I don’t know about you, but I’m seeing e-bikes everywhere: in the news, in my Facebook feed, and all over the place in the real world. Last Wednesday, while driving oh so slowly through morning traffic on my way to a critical thinking workshop, a woman on an e-bike zipped by us all in the bike lane. I looked on in envy and admiration. I was carpooling with a friend to a disclosed location 40 miles away, so biking there wasn’t an option.
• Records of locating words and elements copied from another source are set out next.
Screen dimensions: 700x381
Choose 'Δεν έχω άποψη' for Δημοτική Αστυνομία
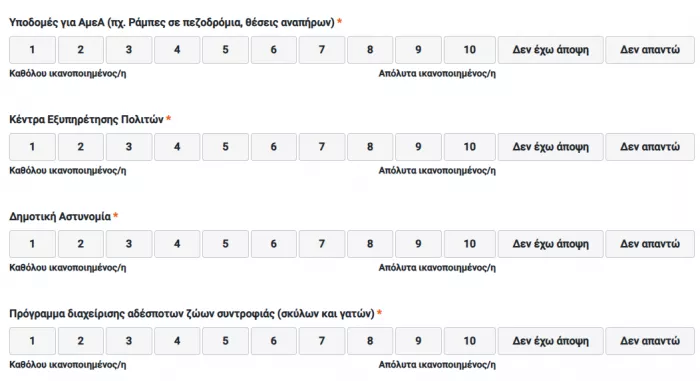pos(550,244)
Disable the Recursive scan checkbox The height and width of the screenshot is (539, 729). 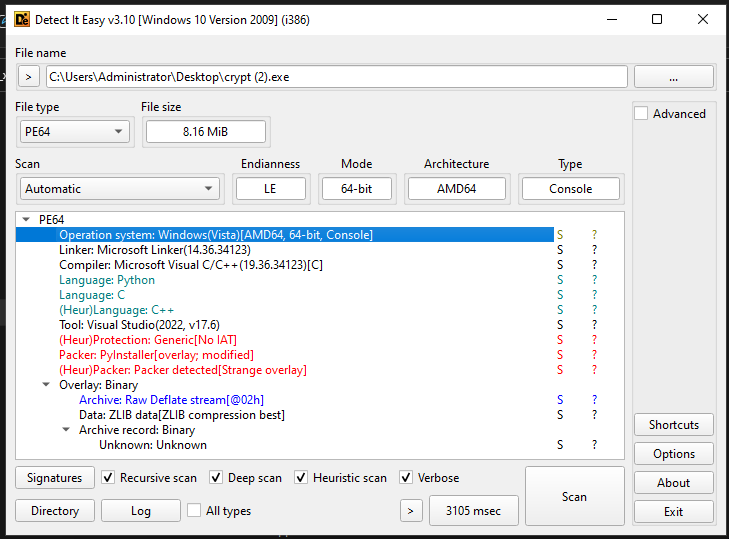pyautogui.click(x=109, y=478)
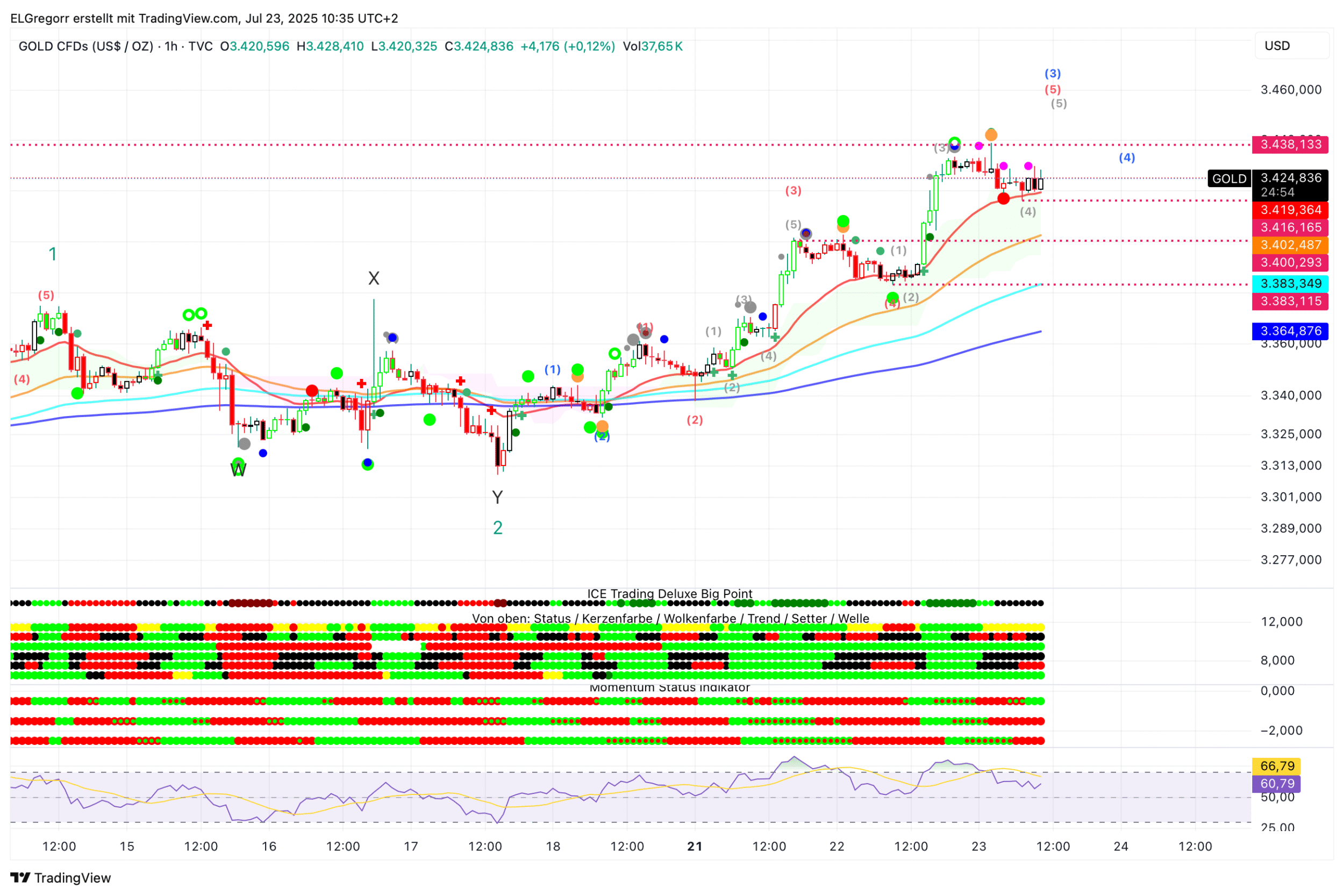
Task: Click the blue 3.364,876 moving average label
Action: (x=1290, y=331)
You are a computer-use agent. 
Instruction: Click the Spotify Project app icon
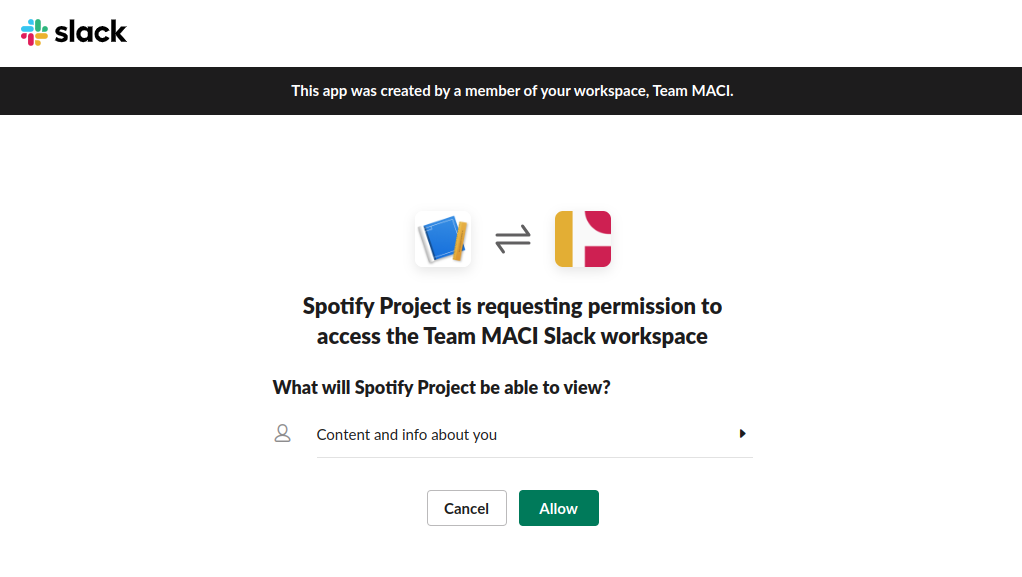point(581,239)
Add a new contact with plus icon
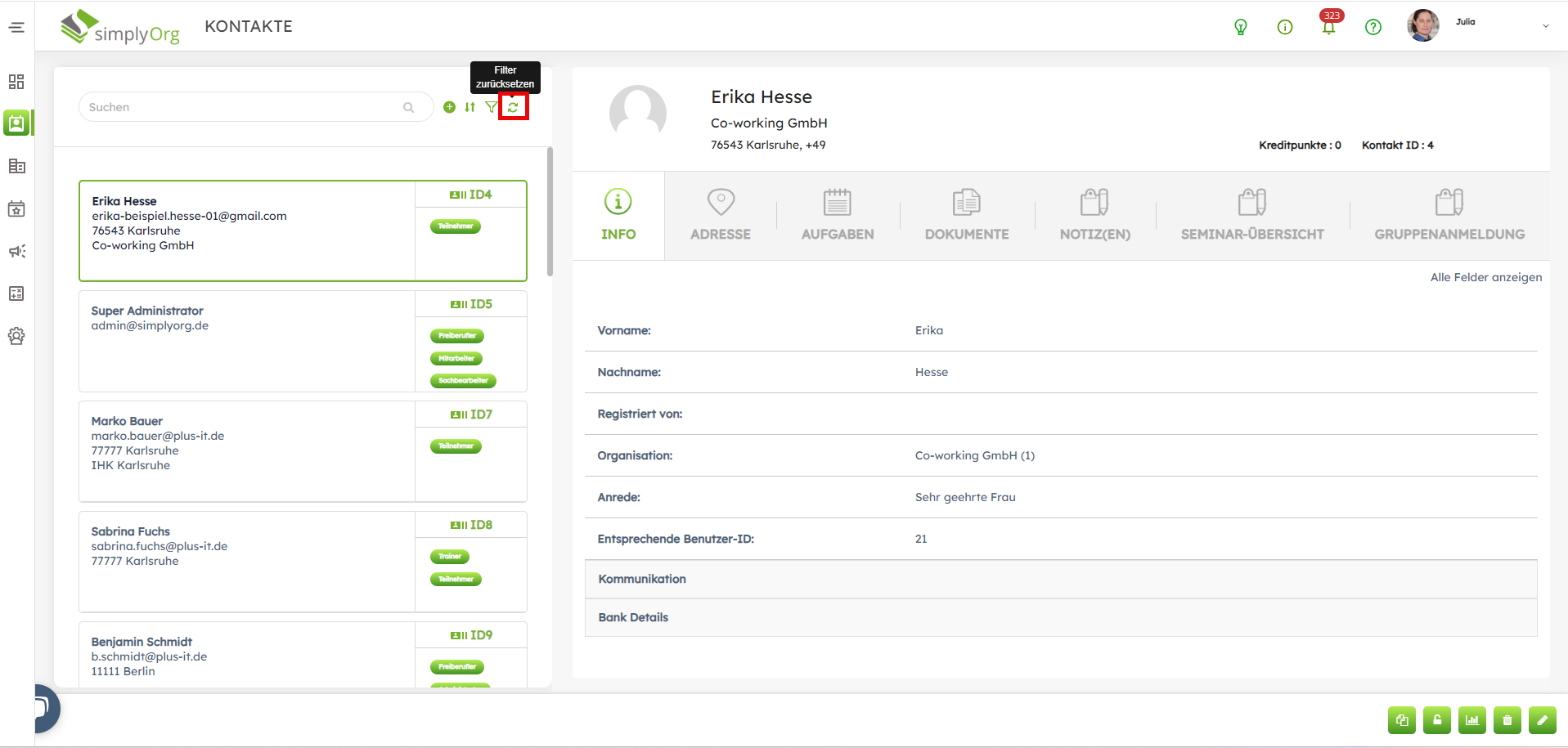 coord(449,107)
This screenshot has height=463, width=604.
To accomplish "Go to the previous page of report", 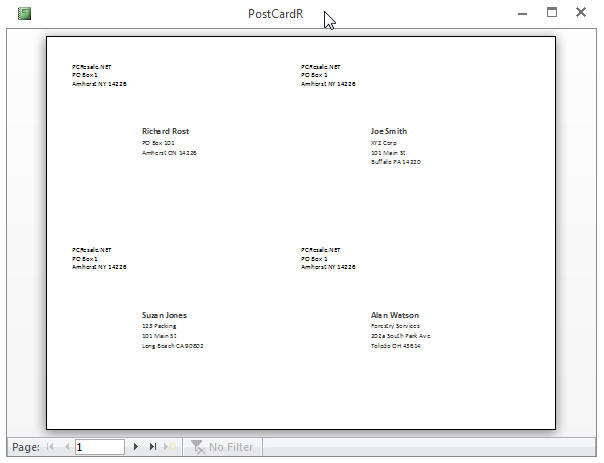I will (67, 447).
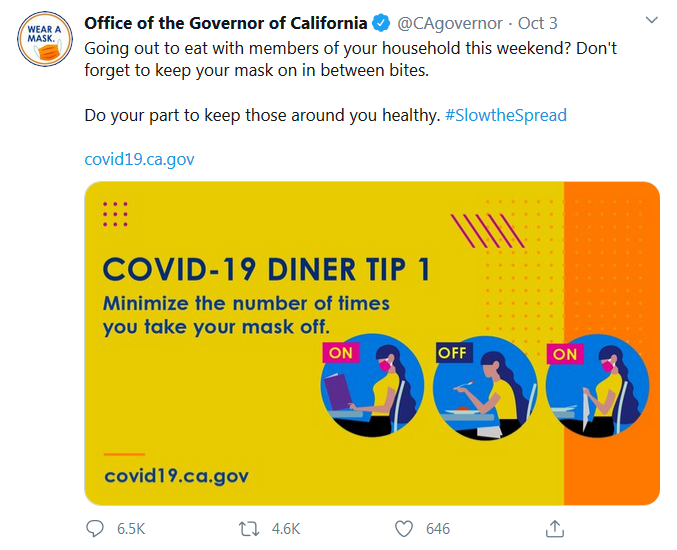This screenshot has height=550, width=677.
Task: Open the COVID-19 Diner Tip 1 image
Action: (x=372, y=343)
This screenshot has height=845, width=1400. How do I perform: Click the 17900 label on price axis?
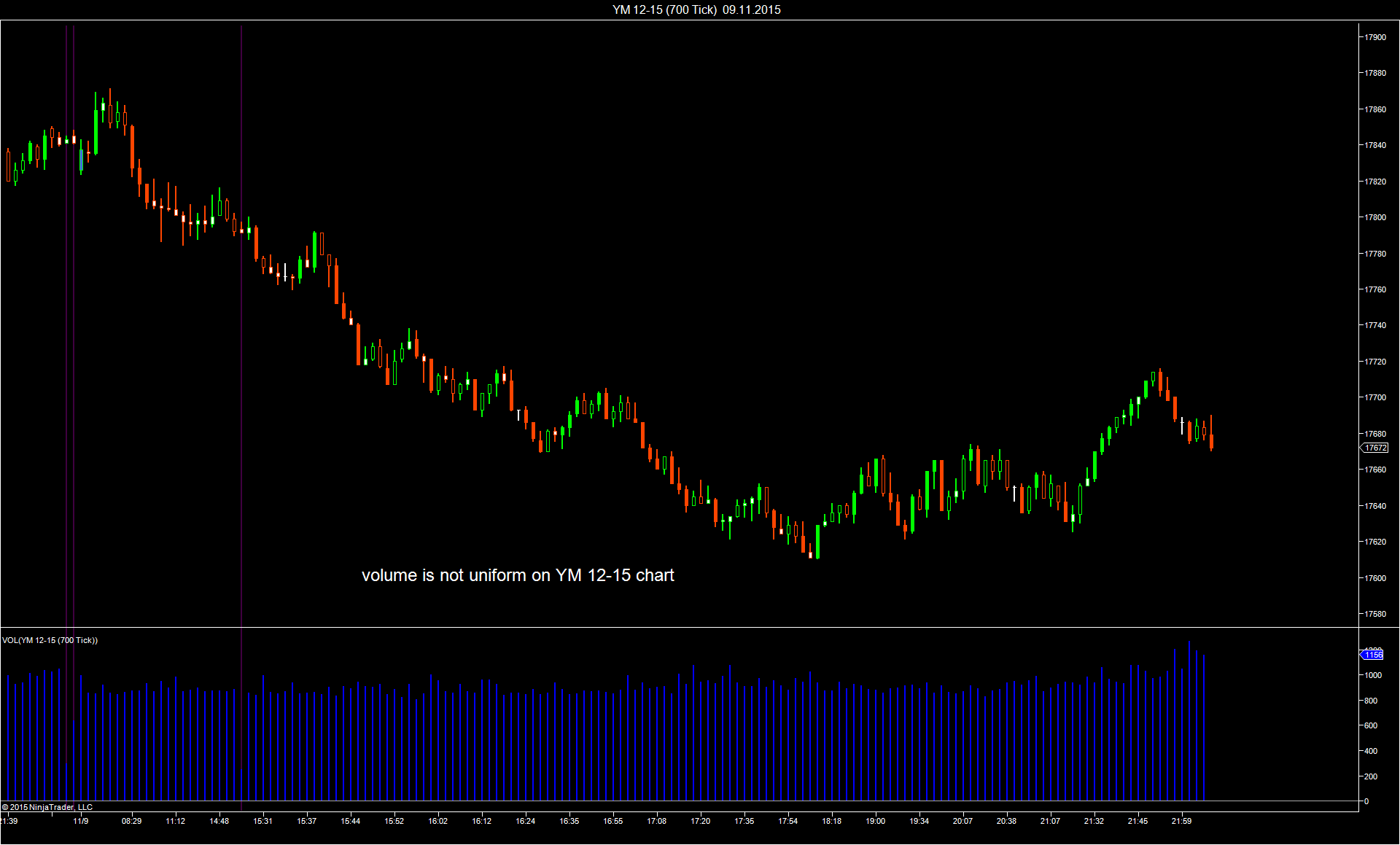coord(1375,37)
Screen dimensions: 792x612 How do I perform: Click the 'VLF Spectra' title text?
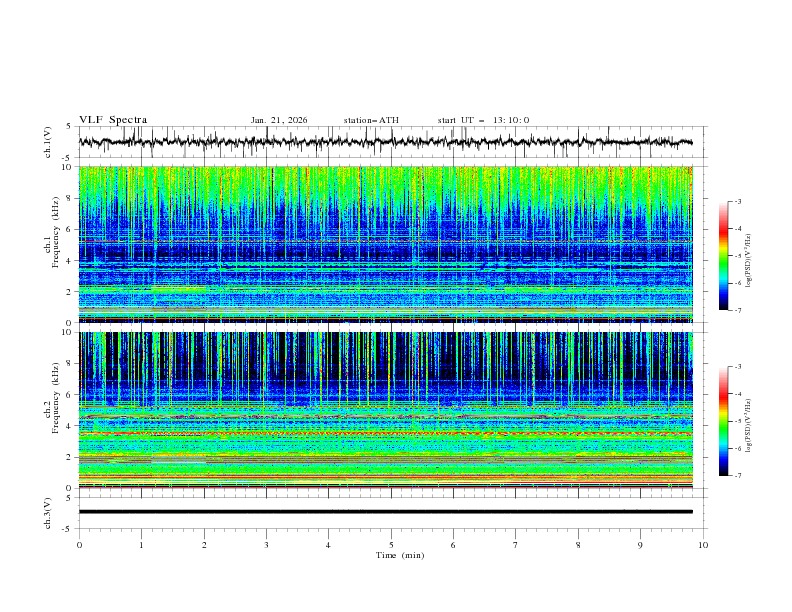pyautogui.click(x=113, y=120)

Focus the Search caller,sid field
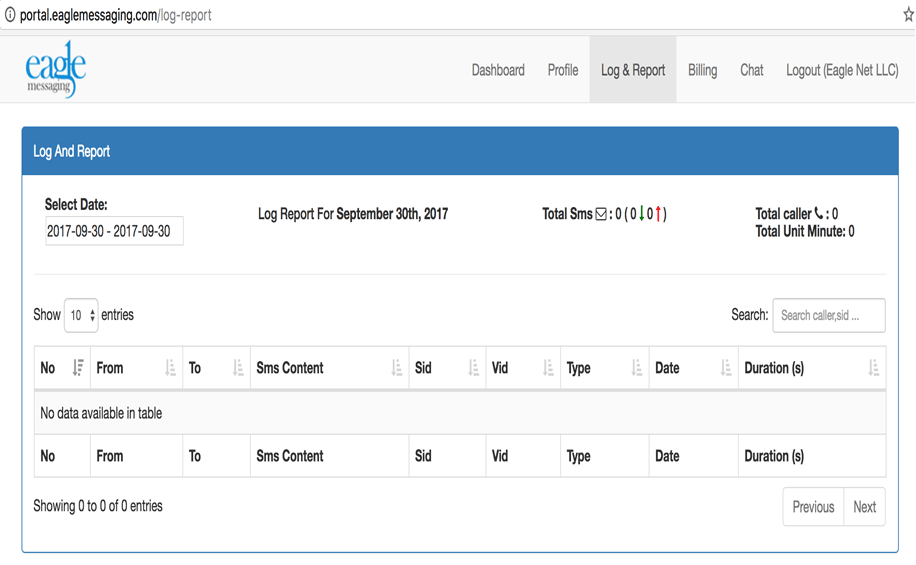pos(828,315)
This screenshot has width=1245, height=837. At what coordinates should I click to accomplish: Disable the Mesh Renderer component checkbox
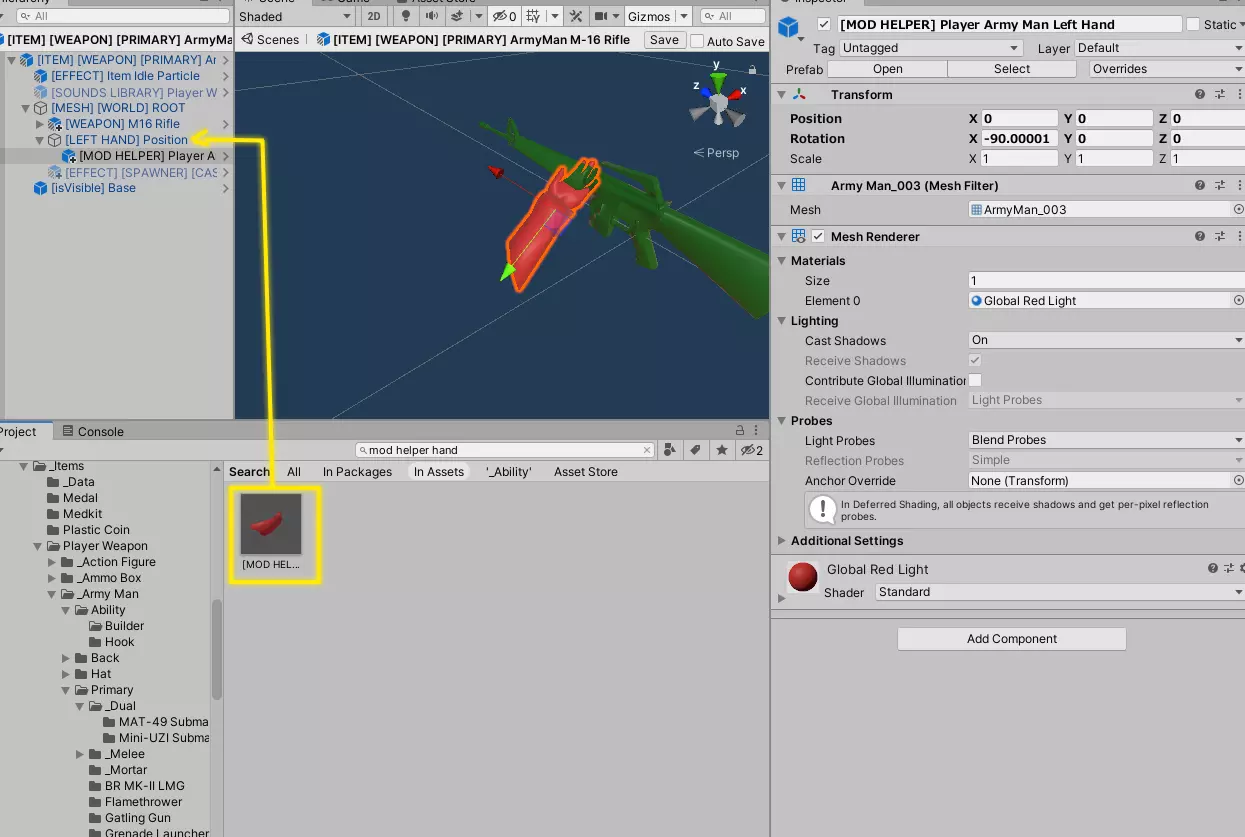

But a lot of the time biking is an option. I bike not just for fun, but also for errands and meetings near where I live. Most places I go in my part of the Boston area I can get to within 20-ish minutes on a bike. I can’t say the same for driving: there’s the current road construction chaos and the omnipresent parking problem, both against a backdrop of congested urban streets. For this kind of cycling I have to pay very close attention to what’s going on around me, but I tend to get where I’m going quite efficiently and in good time. No need for an e-bike, it would seem.
Then there’s my commute to work.
My university is 41 miles from my house. I commute generally 3 days a week, about 30–32 weeks a year. This is not horrible. I’m lucky that I have the option of working from home 2 days a week, and also in the summer and during school breaks.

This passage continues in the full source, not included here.